I’ve realized along with Adam that I need to provide some background before going on to more specific issues. Recently I’ve developed a focus on neonatal health, which—as someone most interested in macroscopic, interdisciplinary, systems-level approaches—has been a bit of a departure from my modus operandi. And, in line with the need to take a more nuanced perspective—as Ben alluded to with his own evolving conception of microfinance—I want to use this opportunity to critically assess and justify my focus on neonatal health. I think this can be a useful exercise for all of us (e.g. to ensure we don’t fall into the “sexy disease” trap). Furthermore, I think it can have the most utility when routinized as an ongoing process, with a community of peers to keep us accountable (Richard Levins’ take on how we navigate the often contradictory implications of our triple identities as workers, activists and intellectuals is particularly interesting with regards to this). And, needless to say, it’s also one of the functions I envisioned for this blog.
And so without further ado, why I’ve become interested in neonatal health:
1. Key neglected cause of mortality: Worldwide, 4 million newborn deaths (deaths within the first 28 days of life) occur every year. These deaths have been largely neglected by programs and policymakers until the last decade. The inadequacy of past child survival interventions in reducing the global neonatal mortality rate (NMR) is evident in comparison with the gains made for postneonatal, under-five mortality, which fell by 45% from 1983-1999, whereas global NMR declined by only 11%. Addressing neonatal deaths is now essential to achieving Milenium Development Goal (MDG) 4 on child survival as they constitute nearly 40% of all under-5 child mortality.
2. Equity: Low- and middle-income countries are grossly overrepresented in the burden of neonatal mortality; contributing 99% of total deaths. Disparities exist within these countries as well, as the NMR among the poorest families is 19-44% higher than among the richest.
3. Something can be done!
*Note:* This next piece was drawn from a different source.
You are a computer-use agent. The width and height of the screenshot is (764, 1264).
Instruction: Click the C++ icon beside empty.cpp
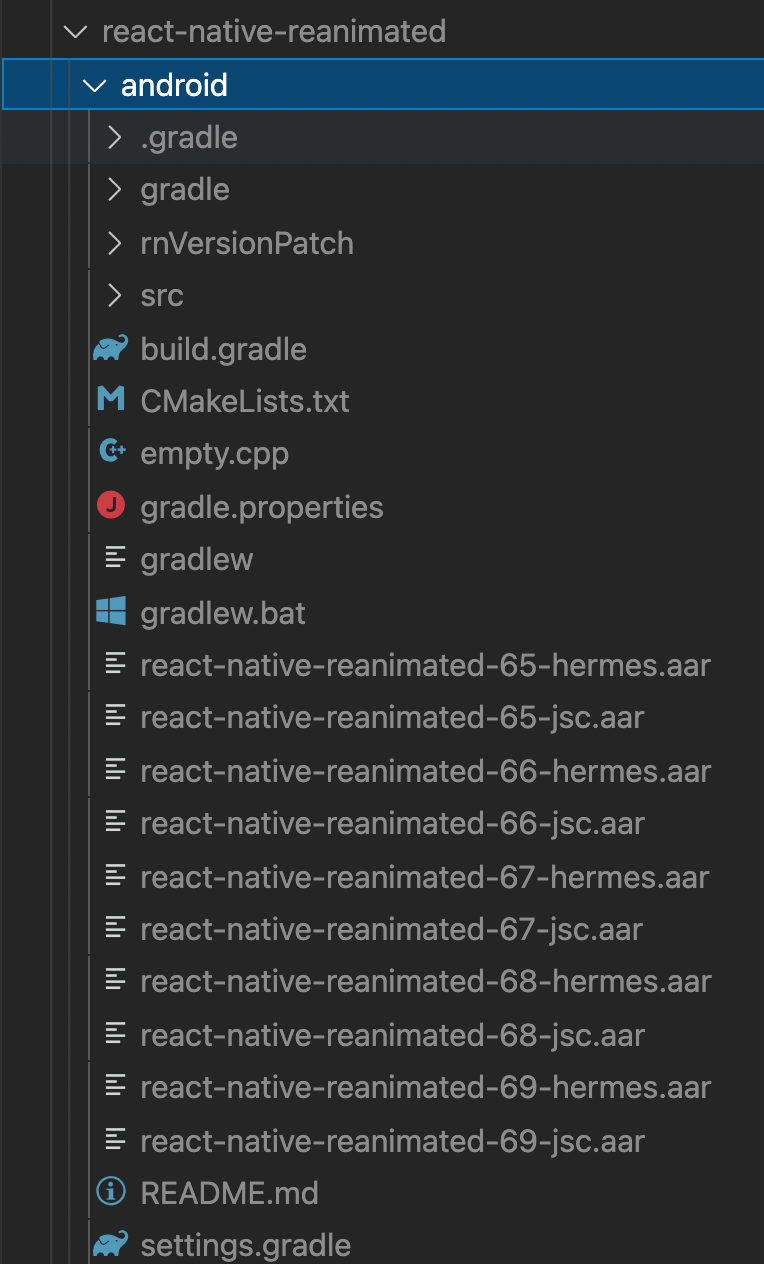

The vast majority of neonatal deaths are preventable, particularly if early detection and proper treatment are administered by caregivers and first-line health workers (1,2,3,4,5,6!).
4. Integration: Neonatal health serves as a natural window into reducing maternal mortality (MDG 5; an important contributor to global deaths, and reflective of greater women’s empowerment and equity issues), as pregnancy-related care serves as many women’s first introduction to the health system. And, this window can be extended for ongoing child health interventions.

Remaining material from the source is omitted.